Fue en la Grecia clásica donde los filósofos se aventuraron a lanzar opiniones sobre el fenómeno de la reproducción. Uno de esos pioneros especuladores fue el pluralista Demócrito (460-370 a. C.). Para él, el esperma era una abstracción, un jugo de todas las partes del cuerpo. Por eso el acto sexual –decía– se acompaña de un breve desvanecimiento, pues “un hombre sale en ese momento de otro hombre, separándose de golpe”.
A Platón (427-347 a. C.), que no fue buen observador, le gustó tocar temas médicos en sus escritos, apoyándose exclusivamente en la imaginación. Adelantándose en muchos siglos al descubrimiento de la verdad, habla en el Timeo de unos animales minúsculos, invisibles por su pequeñez, que el hombre siembra en la entraña mujeril donde se desarrollan y llegan luego a ser hombres completos. Para Platón, el semen era una esencia divina de la médula cerebro-espinal, o “médula genital”, como él la llama. En El banquete, en la conversación que sostienen Sócrates y Diotina, pone en boca de esta las siguientes palabras: “La unión del hombre y de la mujer es un verdadero alumbramiento en el que hay algo de divino, puesto que, gracias a la fecundación y a la generación, el ser mortal participa de la inmortalidad”.
Siglos más tarde, la ciencia le daría la razón al poner en evidencia que nuestras células germinales (óvulo y espermatozoide), cargadas de cromosomas contentivos de DNA, son las productoras del material genético primario. Bien dijo el científico Mahlon B. Hoagland, en su obra Las raíces de la vida, que “el DNA es la inmortalidad de los mortales”.
Aristóteles estaba convencido de que el esperma no se formaba en el testículo sino en la sangre. Para él, en el proceso reproductivo el agente motor era el macho; el semen aportaba el principio eficiente, el pneuma, que venía a ser como el soplo de la vida. Siglos después, el médico Claudio Galeno afirmaría que es en el testículo donde el semen adquiere su capacidad generadora.
Pero demos un salto para situarnos en el siglo XVII de nuestra era, cuando ya la especulación había sido superada por la observación, gracias al microscopio. Un comerciante de paños, conserje del Ayuntamiento de Delft, el holandés Anthony van Leeuwenhoek (1632-1720), envió en 1677 un informe a la Sociedad Real de Londres para anunciar que había observado unos pequeños animales, provistos de cola, en el líquido espermático humano. Fue una de tantas serendipias que recoge la historia de la ciencia. Con su descubrimiento, Leeuwenhoek, que era un diletante de la investigación, ponía en evidencia que en el semen habitaban unos animálculos a los que culpó de ser los autores de la reproducción y los juzgó ser “larvas de hombres” (vermiculi minutissimi) , es decir, “homúnculos”, con lo cual se sustentaban las tesis de Demócrito y de Platón.
Difundido el hallazgo de Leeuwenhoek, el espermatozoide se hizo famoso, hizo carrera. Presentado con gran pompa ante Carlos I, rey de Inglaterra, recibirá en todas partes una calurosa acogida.

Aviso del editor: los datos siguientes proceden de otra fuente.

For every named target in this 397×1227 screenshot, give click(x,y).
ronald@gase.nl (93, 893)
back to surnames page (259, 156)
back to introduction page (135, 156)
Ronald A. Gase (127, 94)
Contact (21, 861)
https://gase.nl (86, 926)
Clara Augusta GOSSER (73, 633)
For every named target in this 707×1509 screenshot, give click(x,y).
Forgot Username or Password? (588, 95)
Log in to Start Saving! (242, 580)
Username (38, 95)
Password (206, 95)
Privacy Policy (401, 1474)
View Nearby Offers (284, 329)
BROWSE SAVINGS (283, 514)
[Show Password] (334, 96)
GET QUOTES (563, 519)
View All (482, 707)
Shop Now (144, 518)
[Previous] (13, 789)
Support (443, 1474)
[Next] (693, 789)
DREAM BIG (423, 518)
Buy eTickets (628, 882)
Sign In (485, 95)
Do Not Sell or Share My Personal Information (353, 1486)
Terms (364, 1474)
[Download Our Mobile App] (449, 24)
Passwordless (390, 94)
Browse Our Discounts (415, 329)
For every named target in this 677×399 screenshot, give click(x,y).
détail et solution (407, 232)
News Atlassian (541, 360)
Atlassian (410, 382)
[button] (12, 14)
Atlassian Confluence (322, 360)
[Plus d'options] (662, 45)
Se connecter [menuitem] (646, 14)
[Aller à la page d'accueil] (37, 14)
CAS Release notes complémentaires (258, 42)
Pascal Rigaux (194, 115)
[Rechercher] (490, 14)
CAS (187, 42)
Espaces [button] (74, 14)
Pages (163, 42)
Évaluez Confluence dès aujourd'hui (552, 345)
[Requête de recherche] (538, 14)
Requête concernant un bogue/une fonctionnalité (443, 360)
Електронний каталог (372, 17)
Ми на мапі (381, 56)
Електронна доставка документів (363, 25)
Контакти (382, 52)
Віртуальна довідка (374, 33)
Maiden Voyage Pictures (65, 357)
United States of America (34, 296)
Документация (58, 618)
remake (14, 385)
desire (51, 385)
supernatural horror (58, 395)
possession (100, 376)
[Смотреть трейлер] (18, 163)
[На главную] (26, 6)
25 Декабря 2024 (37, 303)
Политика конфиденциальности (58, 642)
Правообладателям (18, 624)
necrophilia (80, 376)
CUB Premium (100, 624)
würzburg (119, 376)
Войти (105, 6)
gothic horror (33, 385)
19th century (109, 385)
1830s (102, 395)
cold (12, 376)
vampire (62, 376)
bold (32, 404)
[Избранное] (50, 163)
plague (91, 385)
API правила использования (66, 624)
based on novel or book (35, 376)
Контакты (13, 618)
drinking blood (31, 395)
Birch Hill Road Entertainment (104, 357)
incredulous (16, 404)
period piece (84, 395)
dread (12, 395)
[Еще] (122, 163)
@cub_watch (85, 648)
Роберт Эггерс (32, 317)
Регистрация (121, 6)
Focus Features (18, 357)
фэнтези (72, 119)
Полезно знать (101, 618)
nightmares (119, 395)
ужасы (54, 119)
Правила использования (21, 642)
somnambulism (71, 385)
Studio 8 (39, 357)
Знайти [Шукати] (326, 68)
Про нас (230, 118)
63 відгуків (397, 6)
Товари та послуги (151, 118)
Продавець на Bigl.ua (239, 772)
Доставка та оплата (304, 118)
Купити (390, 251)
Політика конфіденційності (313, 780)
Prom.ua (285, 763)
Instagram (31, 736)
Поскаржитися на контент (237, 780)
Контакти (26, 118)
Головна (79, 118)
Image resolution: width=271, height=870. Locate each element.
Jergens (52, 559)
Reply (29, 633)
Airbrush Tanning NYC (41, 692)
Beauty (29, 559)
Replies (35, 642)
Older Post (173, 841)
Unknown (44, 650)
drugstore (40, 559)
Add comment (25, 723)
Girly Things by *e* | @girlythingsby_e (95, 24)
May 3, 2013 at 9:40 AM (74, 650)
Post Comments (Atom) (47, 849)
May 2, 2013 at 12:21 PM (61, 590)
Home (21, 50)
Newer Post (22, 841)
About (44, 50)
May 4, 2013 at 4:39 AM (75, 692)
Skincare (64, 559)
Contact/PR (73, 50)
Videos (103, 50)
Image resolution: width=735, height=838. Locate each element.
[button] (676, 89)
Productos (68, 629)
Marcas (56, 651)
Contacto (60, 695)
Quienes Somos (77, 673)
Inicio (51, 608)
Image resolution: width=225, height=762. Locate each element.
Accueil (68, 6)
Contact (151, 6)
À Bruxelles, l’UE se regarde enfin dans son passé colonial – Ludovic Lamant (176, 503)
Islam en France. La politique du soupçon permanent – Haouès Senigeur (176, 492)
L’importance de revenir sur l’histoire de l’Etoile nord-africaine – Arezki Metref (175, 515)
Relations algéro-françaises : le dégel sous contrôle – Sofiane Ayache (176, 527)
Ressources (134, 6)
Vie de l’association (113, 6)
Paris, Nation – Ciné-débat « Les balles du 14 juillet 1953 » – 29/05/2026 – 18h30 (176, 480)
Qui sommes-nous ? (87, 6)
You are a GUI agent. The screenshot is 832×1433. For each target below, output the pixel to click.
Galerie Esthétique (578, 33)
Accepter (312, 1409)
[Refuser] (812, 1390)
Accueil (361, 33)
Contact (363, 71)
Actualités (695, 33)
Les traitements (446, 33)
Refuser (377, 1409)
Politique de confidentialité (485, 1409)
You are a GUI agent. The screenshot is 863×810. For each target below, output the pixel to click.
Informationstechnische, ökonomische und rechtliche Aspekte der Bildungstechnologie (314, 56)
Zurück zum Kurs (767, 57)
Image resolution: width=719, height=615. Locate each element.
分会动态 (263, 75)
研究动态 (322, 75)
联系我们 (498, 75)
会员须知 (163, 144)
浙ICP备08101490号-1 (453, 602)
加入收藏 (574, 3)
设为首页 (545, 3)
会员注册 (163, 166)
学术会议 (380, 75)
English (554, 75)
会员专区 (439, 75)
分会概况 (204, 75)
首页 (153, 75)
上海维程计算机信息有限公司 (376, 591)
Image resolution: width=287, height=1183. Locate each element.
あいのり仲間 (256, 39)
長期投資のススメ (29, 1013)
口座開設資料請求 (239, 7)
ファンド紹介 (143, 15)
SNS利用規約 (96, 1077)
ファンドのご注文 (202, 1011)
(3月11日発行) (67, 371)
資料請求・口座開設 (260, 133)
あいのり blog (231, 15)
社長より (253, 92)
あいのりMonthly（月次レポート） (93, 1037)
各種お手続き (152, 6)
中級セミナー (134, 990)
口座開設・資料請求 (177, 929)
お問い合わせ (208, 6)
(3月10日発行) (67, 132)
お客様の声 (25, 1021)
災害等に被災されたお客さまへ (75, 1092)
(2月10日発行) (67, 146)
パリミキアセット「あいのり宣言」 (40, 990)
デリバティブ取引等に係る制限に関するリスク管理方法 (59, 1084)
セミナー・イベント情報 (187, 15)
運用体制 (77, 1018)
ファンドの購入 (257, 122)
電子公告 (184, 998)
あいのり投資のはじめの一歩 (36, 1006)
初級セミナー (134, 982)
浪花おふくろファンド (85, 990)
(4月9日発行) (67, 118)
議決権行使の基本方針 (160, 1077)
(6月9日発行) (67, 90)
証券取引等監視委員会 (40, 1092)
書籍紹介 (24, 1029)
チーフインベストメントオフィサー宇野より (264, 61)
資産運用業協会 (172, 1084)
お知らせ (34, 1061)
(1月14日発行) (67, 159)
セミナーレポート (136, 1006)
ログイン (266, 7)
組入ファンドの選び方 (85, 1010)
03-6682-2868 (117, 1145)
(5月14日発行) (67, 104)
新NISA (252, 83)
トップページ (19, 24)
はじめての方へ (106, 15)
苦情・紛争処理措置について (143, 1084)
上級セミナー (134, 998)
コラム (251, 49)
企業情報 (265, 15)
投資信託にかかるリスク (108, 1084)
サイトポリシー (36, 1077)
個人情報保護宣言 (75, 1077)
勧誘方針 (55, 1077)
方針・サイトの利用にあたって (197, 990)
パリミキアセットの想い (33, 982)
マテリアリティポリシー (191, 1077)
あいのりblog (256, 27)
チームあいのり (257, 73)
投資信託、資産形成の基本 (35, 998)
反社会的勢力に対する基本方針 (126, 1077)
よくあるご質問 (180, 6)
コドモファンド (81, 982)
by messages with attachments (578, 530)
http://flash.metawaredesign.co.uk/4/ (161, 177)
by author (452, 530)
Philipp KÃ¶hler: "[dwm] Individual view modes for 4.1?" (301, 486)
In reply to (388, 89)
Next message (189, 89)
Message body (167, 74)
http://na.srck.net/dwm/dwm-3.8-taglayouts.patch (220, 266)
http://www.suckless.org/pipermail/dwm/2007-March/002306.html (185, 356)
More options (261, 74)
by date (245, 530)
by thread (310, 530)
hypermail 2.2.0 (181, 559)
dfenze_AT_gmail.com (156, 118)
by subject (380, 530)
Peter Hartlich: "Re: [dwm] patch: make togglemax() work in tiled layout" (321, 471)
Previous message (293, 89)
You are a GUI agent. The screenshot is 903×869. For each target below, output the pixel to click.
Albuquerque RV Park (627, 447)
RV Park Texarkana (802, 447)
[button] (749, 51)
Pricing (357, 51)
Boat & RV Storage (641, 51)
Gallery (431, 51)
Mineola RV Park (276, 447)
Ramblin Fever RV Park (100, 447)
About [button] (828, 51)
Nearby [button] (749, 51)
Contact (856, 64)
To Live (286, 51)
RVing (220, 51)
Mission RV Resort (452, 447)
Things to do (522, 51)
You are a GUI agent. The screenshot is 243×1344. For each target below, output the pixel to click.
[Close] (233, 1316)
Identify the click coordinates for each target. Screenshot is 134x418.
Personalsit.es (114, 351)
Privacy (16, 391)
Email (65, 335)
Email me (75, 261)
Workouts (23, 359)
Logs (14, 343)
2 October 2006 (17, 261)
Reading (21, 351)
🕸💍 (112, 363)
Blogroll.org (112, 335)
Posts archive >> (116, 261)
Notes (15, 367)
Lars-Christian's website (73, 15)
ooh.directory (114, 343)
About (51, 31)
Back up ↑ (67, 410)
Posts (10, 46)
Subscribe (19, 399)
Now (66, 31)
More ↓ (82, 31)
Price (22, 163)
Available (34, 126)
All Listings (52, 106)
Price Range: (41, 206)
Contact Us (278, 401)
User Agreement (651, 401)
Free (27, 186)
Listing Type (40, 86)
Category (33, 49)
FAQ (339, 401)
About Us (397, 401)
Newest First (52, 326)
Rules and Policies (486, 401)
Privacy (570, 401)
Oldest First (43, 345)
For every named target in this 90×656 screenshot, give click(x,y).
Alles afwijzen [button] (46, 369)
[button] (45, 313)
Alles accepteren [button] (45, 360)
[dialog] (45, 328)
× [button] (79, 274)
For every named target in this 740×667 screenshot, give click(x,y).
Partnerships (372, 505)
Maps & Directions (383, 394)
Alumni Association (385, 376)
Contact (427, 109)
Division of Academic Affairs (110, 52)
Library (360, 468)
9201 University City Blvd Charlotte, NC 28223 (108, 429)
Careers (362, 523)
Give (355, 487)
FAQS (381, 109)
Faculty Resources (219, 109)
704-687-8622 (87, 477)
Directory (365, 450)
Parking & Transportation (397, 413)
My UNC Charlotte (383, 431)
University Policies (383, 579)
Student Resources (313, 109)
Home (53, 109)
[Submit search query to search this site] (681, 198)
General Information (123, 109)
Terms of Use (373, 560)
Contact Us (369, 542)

Está de moda, y la sociedad ansiosa se complace observando a su progenitor en imagen magnificada. ¡Asombroso!, descendemos de unos renacuajos, de unos gusanos contenidos por miles en cada eyaculación.
En 1824, los ginebrinos J. B. Dumas y J. L. Prevost observaron que los espermatozoides se formaban en las células de los testículos de manera progresiva, desmintiendo así a los que afirmaban que ya estaban preformados. Más tarde se comprobará que todo el proceso de espermatogénesis está orquestado por efecto hormonal, que es, precisamente, el talón de Aquiles frente a los disruptores químicos mencionados por la doctora Swan. Así queda resuelto el enigma, se descorre el velo de la ignorancia frente al espermatozoide, ese personaje a quien el humanista español Gregorio Marañón comparara con un guerrillero, todo acción, y de quien el mundo se ha venido ocupando hace siglos y ahora lo mantiene en vilo ante la perspectiva de que en un futuro próximo desaparezca. ¿Será que la misma Naturaleza está pasando su cuenta de cobro por el daño que el hombre le ha venido infligiendo de manera desconsiderada?